## TASK INSTRUCTIONS
Lines from the one containing "Task: Select the Dodaj wtyczkę submenu entry" through the end of the material are to be retyped exactly; do not copy pictures.

## EXTRACTED ENTRIES
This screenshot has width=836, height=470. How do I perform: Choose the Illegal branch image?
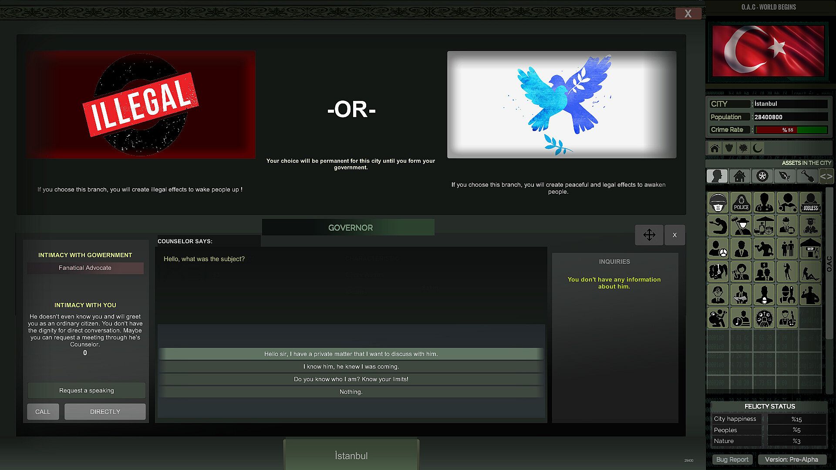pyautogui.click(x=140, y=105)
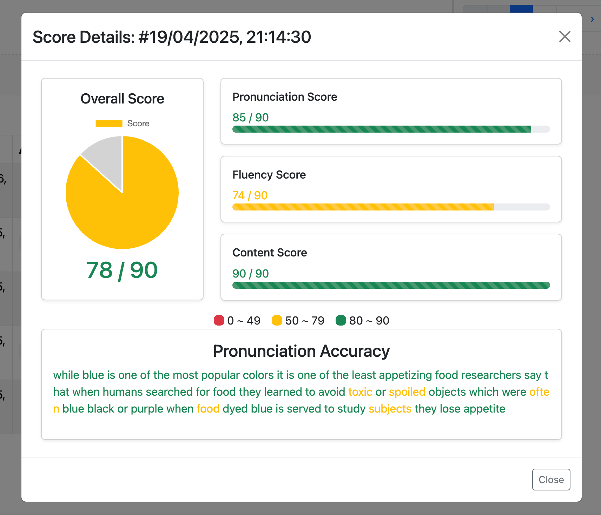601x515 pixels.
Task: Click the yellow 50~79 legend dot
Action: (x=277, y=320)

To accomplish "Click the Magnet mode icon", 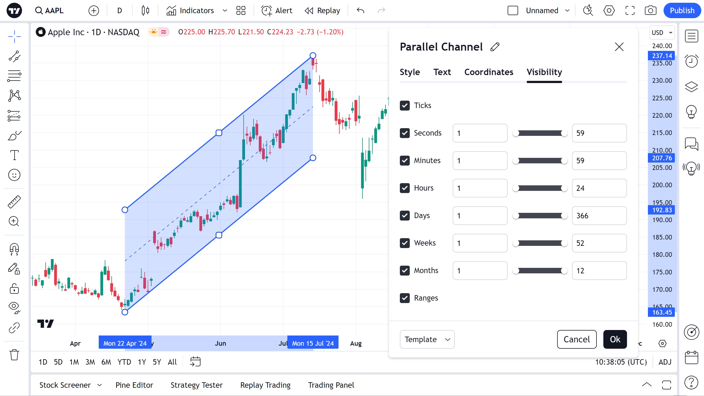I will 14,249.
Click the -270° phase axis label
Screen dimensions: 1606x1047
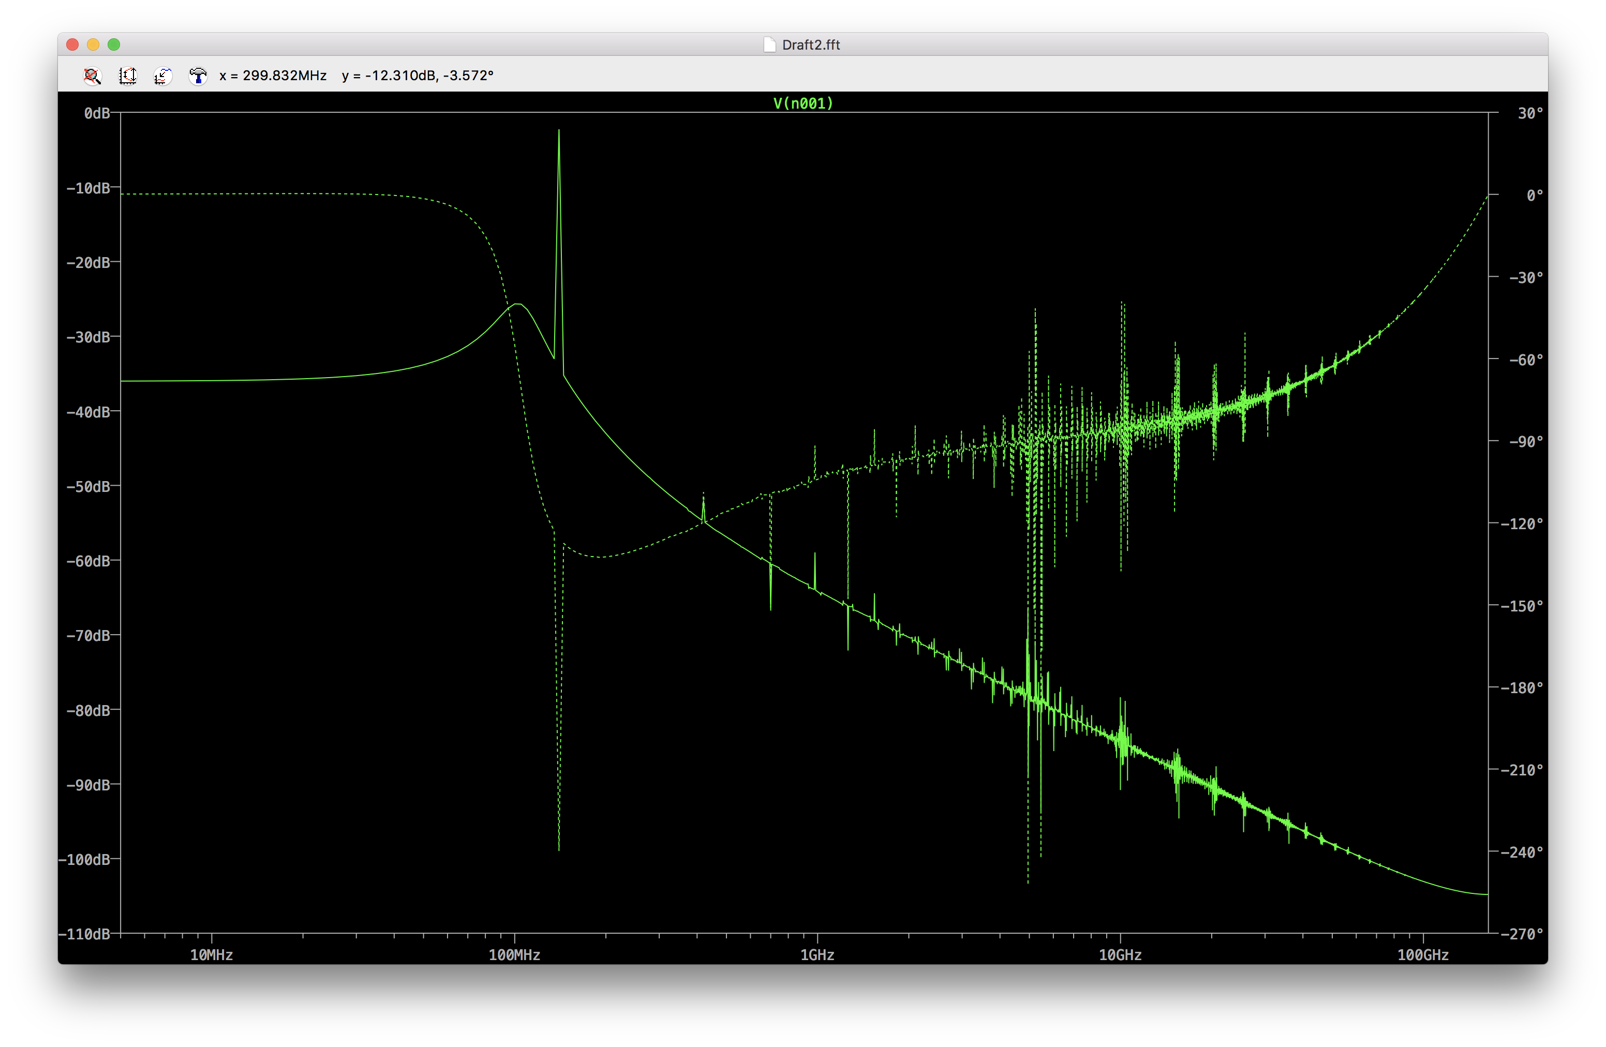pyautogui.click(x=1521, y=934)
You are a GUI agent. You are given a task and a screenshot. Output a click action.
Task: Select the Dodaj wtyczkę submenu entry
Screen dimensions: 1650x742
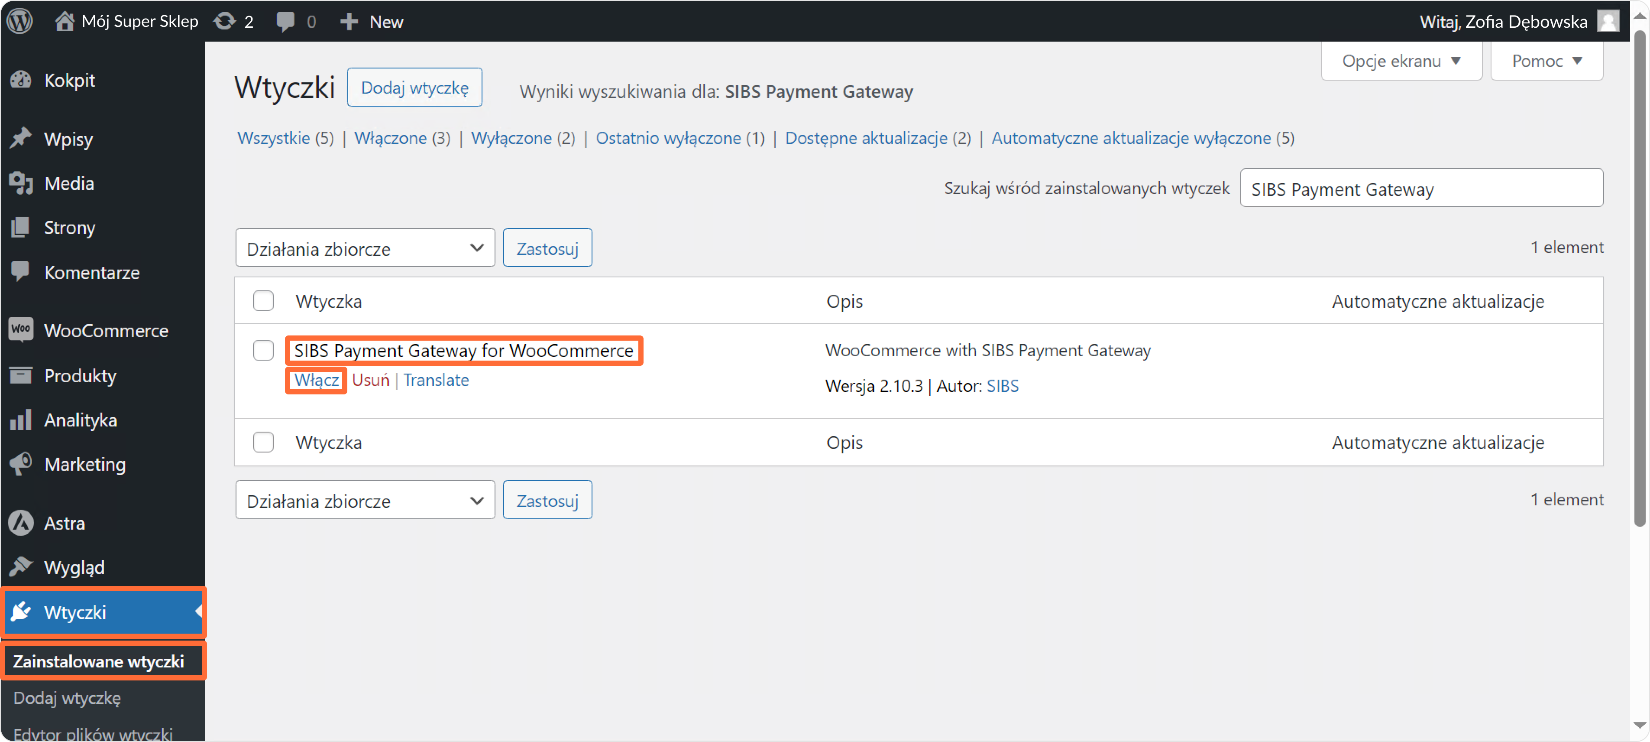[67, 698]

## WRITTEN REPLY
Task: Select the Dodaj wtyczkę submenu entry
Screen dimensions: 1650x742
[67, 698]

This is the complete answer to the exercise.